Wenn sich die Bewegung weiterentwickelt, werden die Teilnehmer mit Sicherheit damit beginnen, ihren eigenen Kampf mit der nationalen Unterdrückung der PalästinenserInnen zu verknüpfen. Dies hat schon angefangen. Einige fragen sich, warum eine Regierung, die jährlich Millionen für den Siedlungsbau ausgibt kein Geld für den sozialen Wohnungsbau hat. Als die Polizei damit anfing, AktivistInnen zu verhaften, die nach den großen Demonstrationen der letzten Wochen weiterhin Straßen blockierten, skandierten die Menschen „Polizeistaat, Polizeistaat“. Viele werden jetzt aufwachen und erkennen, dass der Staat, der angeblich dazu da ist, ihnen „Sicherheit“ gegenüber der „terroristischen Bedrohung“ durch die „Araber“ zu gewährleisten in Wirklichkeit die herrschende Klasse vor der Mehrheit der Bevölkerung beschützt.

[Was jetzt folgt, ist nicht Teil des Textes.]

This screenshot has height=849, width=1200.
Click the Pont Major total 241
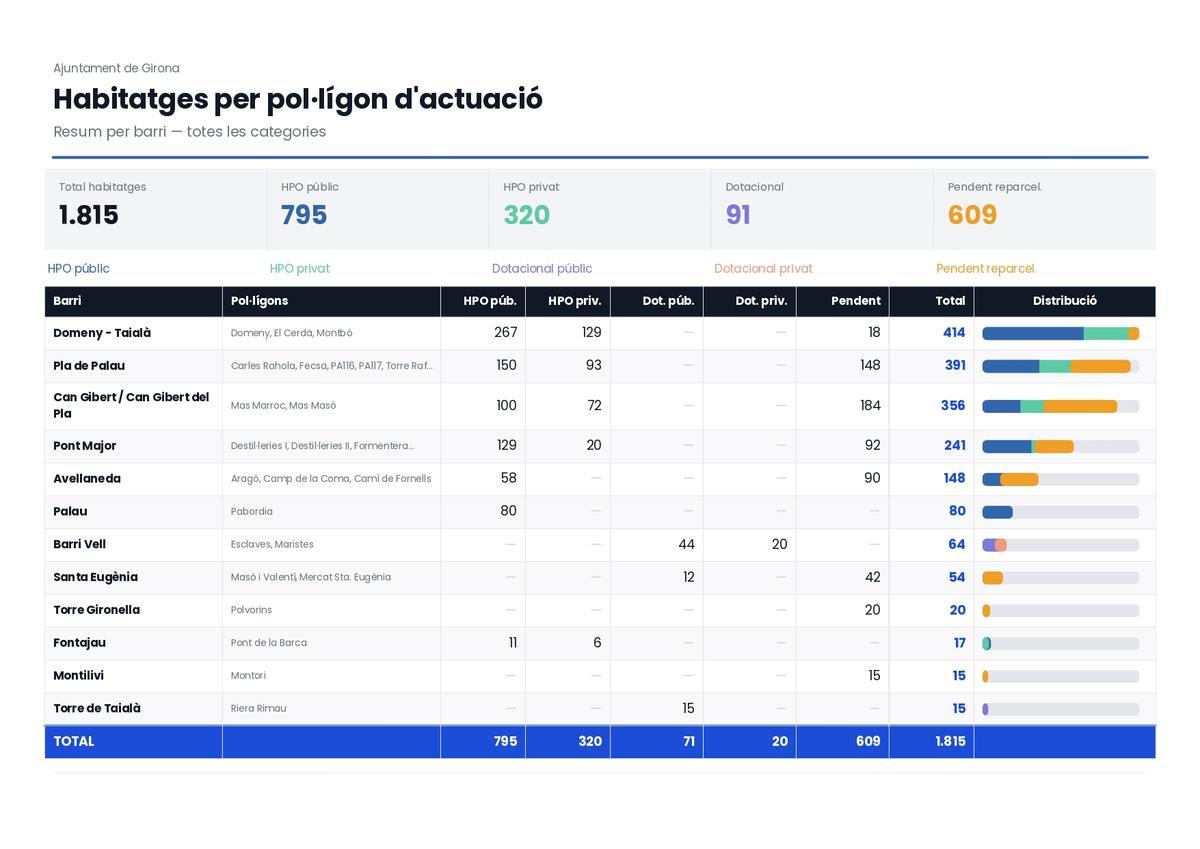point(955,446)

Die Parole „Mubarak, Assad, Bibi Netanjahu“ spiegelt die Tatsache wider, dass die israelische Bewegung für soziale Gerechtigkeit sich mit den arabischen Massen identifiziert, die ihre eigenen Diktatoren gestürzt haben. Auf Transparenten in Tel Aviv prangen Sprüche auf arabisch wie „Ägypten ist hier“ oder „Walk like an Egyptian“. Das wäre vor weniger als einem Monat noch undenkbar gewesen. Der Hauptslogan der Bewegung ist bereits „Das Volk will soziale Gerechtigkeit“, gerufen als „ash-shaab yureed tzedek khevrati“: die erste Hälfte auf arabisch, in Anlehnung an die berühmteste Parole aus der arabischen Revolution „Das Volk will das Regime stürzen“.

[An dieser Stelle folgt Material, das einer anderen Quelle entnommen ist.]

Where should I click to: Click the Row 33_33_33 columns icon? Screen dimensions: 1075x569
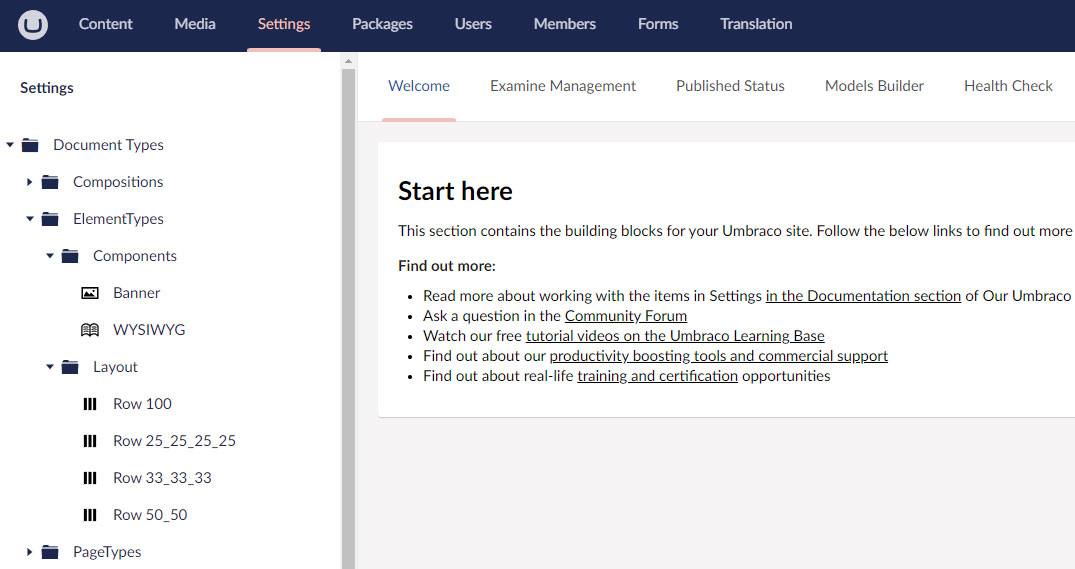pyautogui.click(x=90, y=478)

Diese Bewegung, die in der 60jährigen Geschichte Israels beispiellos ist, ist schon jetzt sehr weit gegangen. Wenn sie weitergeht, kann sie nur in eine offener antikapitalistische und revolutionäre Richtung gehen. Was jetzt benötigt wird ist eine Führung, die sowohl den Aufgaben gewachsen ist, die sich durch die objektive Situation stellen und auch die Forderungen der Bewegung aufnehmen kann. Schon eine kleine Gruppe von MarxistInnen kann in dieser Situation eine große Wirkung entfalten, wenn sie richtig arbeitet und es schafft, diese Arbeit mit den tief verwurzelten Hoffnungen der Massenbewegung zu verknüpfen.